PROBLEM 1:
Repeat everything in the replication documentation from "ReplicationManager repl_mgr(config);" down to "failover (for maintenance)", character for character.
PROBLEM 2:
In the replication documentation, what is the default batch size for batch streaming?
PROBLEM 3:
Pick up the replication documentation after its last line and keep writing.

SOURCE EXTRACT:
ReplicationManager repl_mgr(config);
repl_mgr.initialize();

// Check current role
ReplicationRole role = repl_mgr.getRole();
if (role == ReplicationRole::LEADER) {
    std::cout << "This node is the leader" << std::endl;
} else {
    std::cout << "Leader is at: " << repl_mgr.getLeaderEndpoint() << std::endl;
}

// Manual failover (for maintenance)
if (repl_mgr.triggerFailover("node2.example.com")) {
    std::cout << "Failover to node2 initiated" << std::endl;
}

// Promote follower to leader (force)
if (repl_mgr.promoteToLeader()) {
    std::cout << "This node promoted to leader" << std::endl;
}

// Demote leader to follower (planned maintenance)
if (repl_mgr.demoteToFollower()) {
    std::cout << "Stepped down as leader" << std::endl;
}

ReplicationStream

Location: replication_manager.cpp, ../include/replication/replication_manager.h

Streaming WAL entries from leader to followers.

Features:

  • Batch Streaming: Configurable batch size (default: 100 entries)
  • Flow Control: Backpressure handling when follower is slow
  • Retry Logic: Automatic retry on transient network failures
  • Compression: Optional compression for cross-datacenter replication
  • TLS Encryption: mTLS for secure replication channels

Stream Protocol:

  1. Leader tracks each follower's last acknowledged sequence
  2. Leader reads WAL entries from (last_acked + 1)

MATERIAL SHOWN:
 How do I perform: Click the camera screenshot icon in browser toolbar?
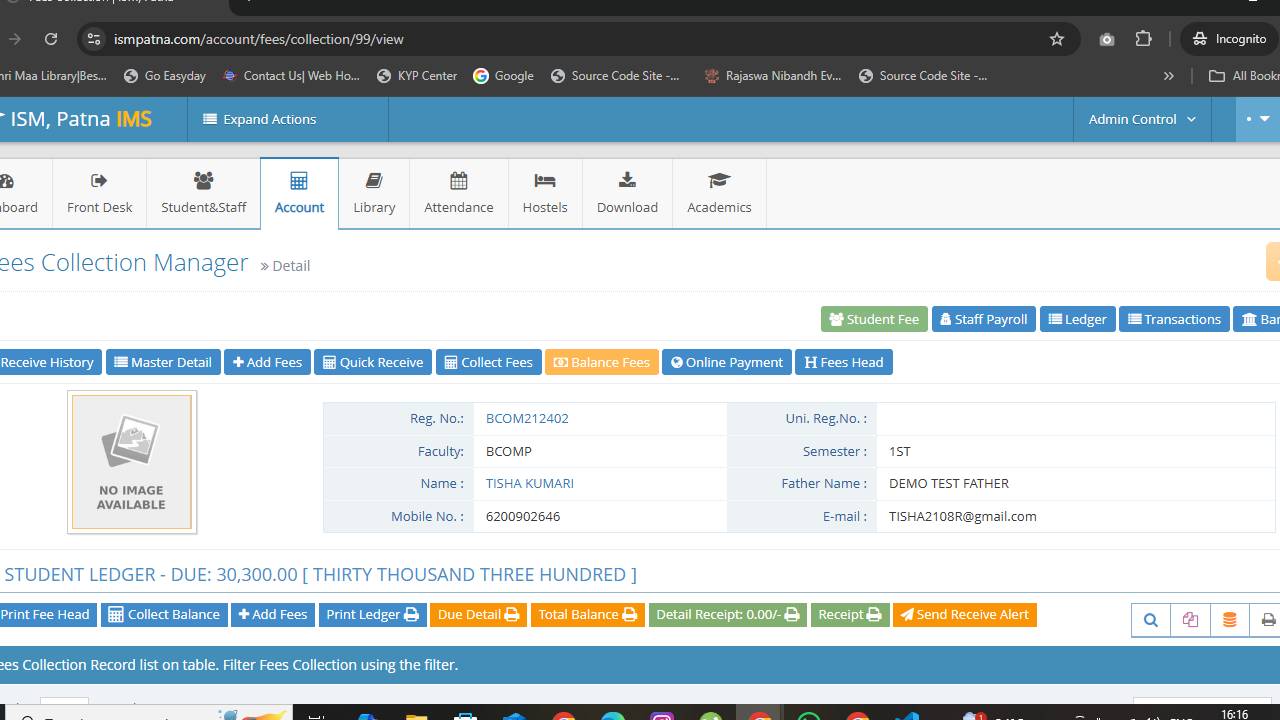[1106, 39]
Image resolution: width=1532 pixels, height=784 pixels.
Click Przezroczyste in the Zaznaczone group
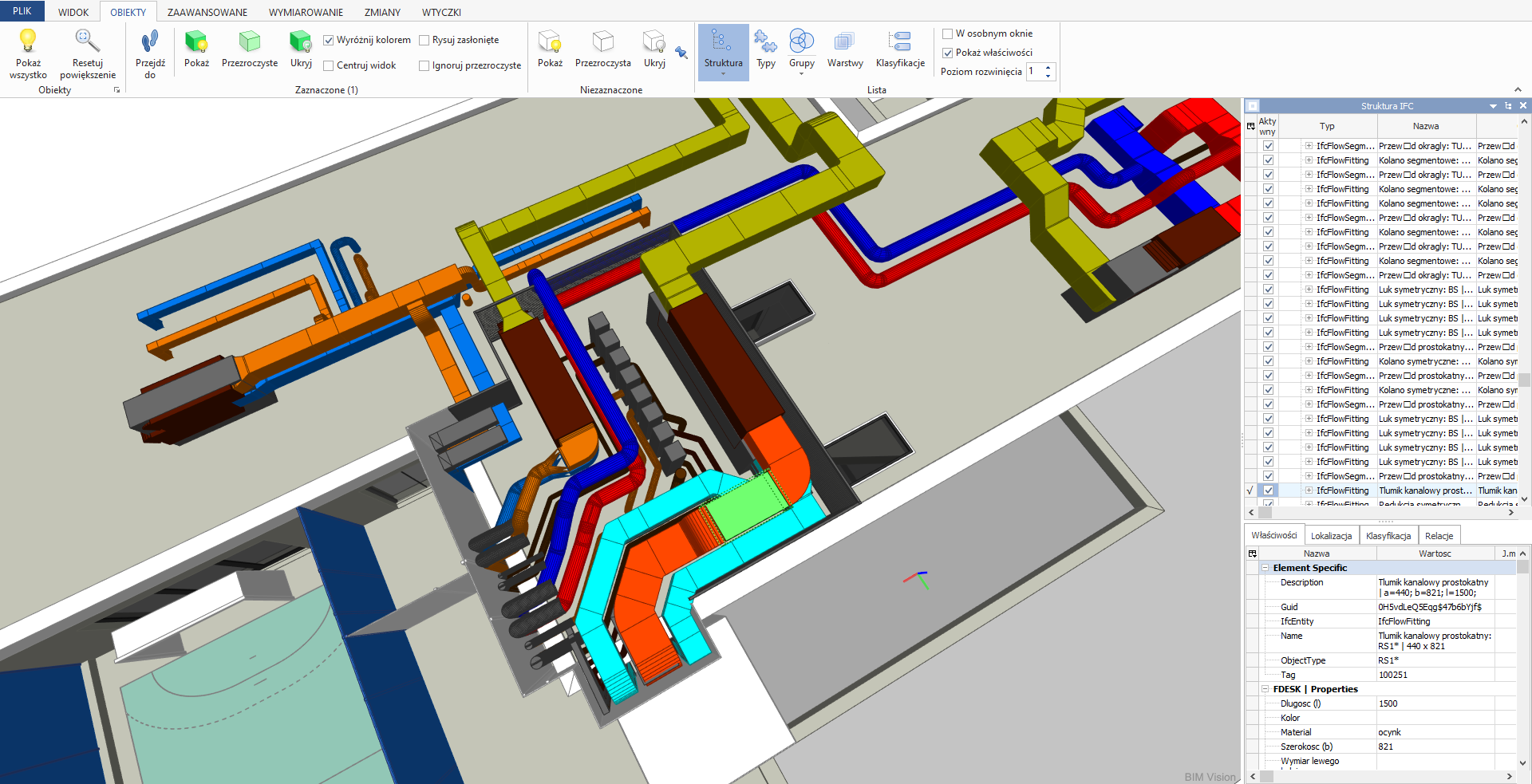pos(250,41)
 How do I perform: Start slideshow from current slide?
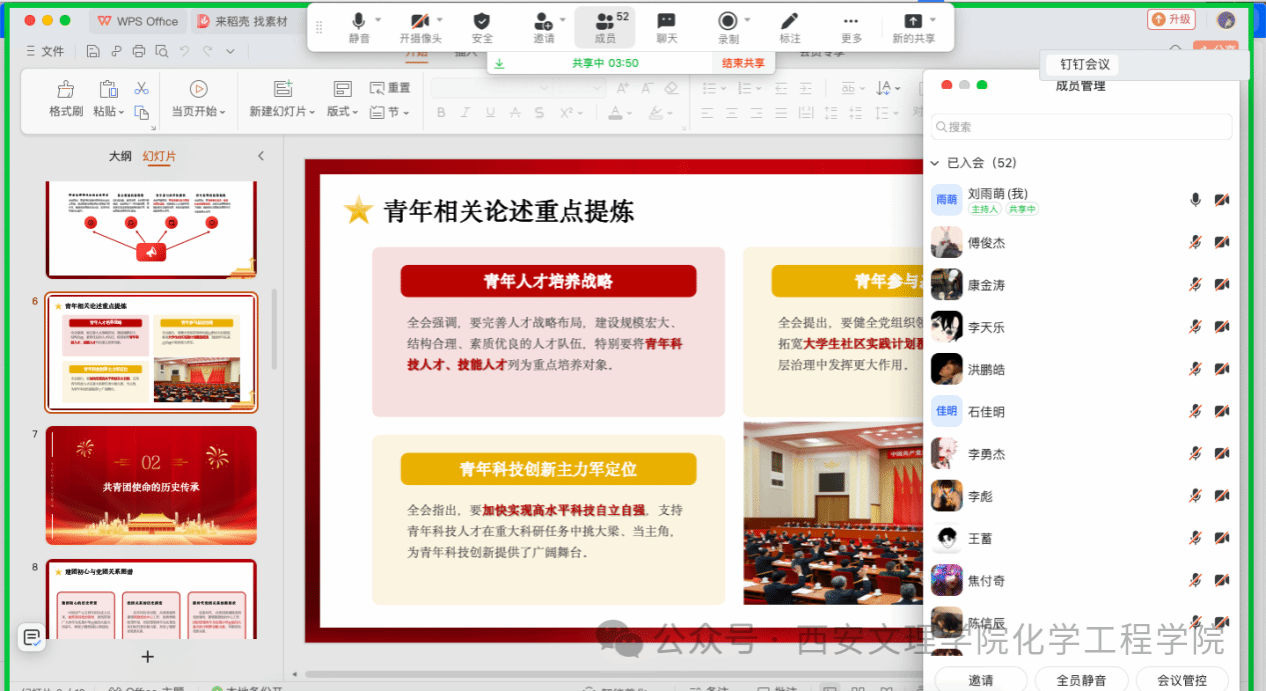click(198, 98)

...

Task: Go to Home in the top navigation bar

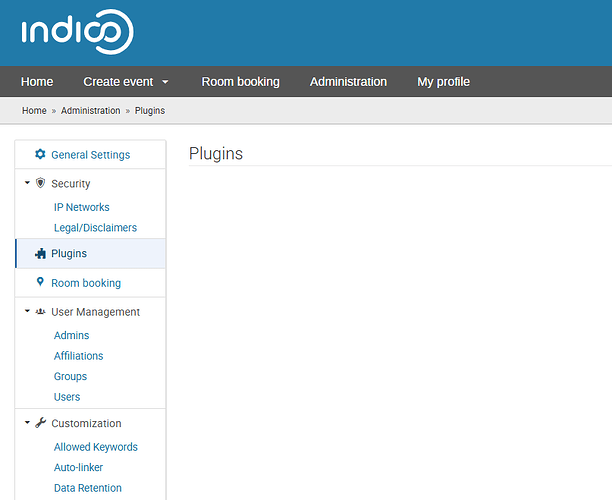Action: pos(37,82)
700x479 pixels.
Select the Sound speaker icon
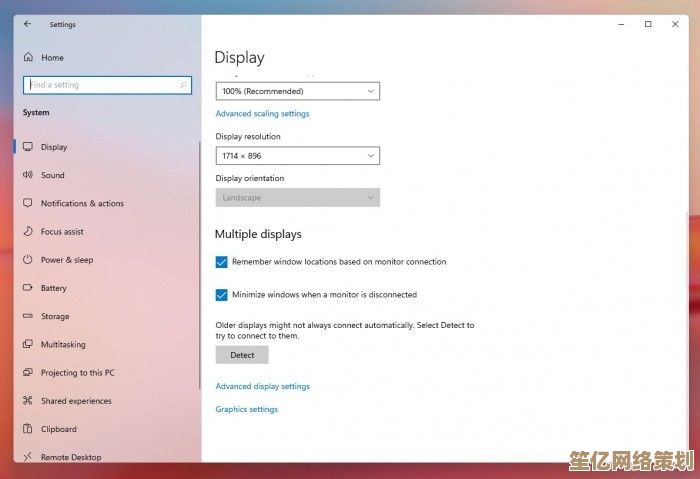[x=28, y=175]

---

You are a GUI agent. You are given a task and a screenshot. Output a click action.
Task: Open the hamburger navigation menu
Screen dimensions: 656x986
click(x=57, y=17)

EXPECTED OUTPUT 1:
ReplicationManager repl_mgr(config);
repl_mgr.initialize();

// Check current role
ReplicationRole role = repl_mgr.getRole();
if (role == ReplicationRole::LEADER) {
    std::cout << "This node is the leader" << std::endl;
} else {
    std::cout << "Leader is at: " << repl_mgr.getLeaderEndpoint() << std::endl;
}

// Manual failover (for maintenance)

EXPECTED OUTPUT 2:
100 entries

EXPECTED OUTPUT 3:
  3. Leader sends batch to follower
  4. Follower applies entries and acknowledges
  5. Leader updates follower's last_acked_sequence
  6. Repeat

Performance Characteristics:

  • Throughput: 10K-50K entries/sec per stream
  • Latency: 1-10ms (local network), 50-500ms (cross-region)
  • Batch Efficiency: Batching reduces network overhead by 80-90%

MultiMasterReplicationManager

Location: ../include/replication/multi_master_replication.h

Multi-master replication for geo-distributed deployments with eventual consistency.

Features:

  • Write Anywhere: Any node can accept writes
  • Vector Clocks: Causal ordering and conflict detection
  • Hybrid Logical Clocks (HLC): Combines physical time with logical counters for consistent snapshots
  • Conflict Detection: Automatic detection of concurrent updates
  • Conflict Resolution: Pluggable strategies (LWW, CRDT, custom)
  • Anti-Entropy: Background synchronization to repair divergence
  • Quorum Writes: Configurable write quorum for durability
  • Causal Consistency: Maintains causal dependencies across writes

Usage Example:

#include "replication/multi_master_replication.h"

using namespace themisdb::replication;

// Configure multi-master replication
MMReplicationConfig mm_config;
mm_config.node_id = "node1";
mm_config.datacenter = "us-west";
mm_config.region = "us";
mm_config.seed_peers = {
    "node2.example.com:7000",
    "node3.example.com:7000"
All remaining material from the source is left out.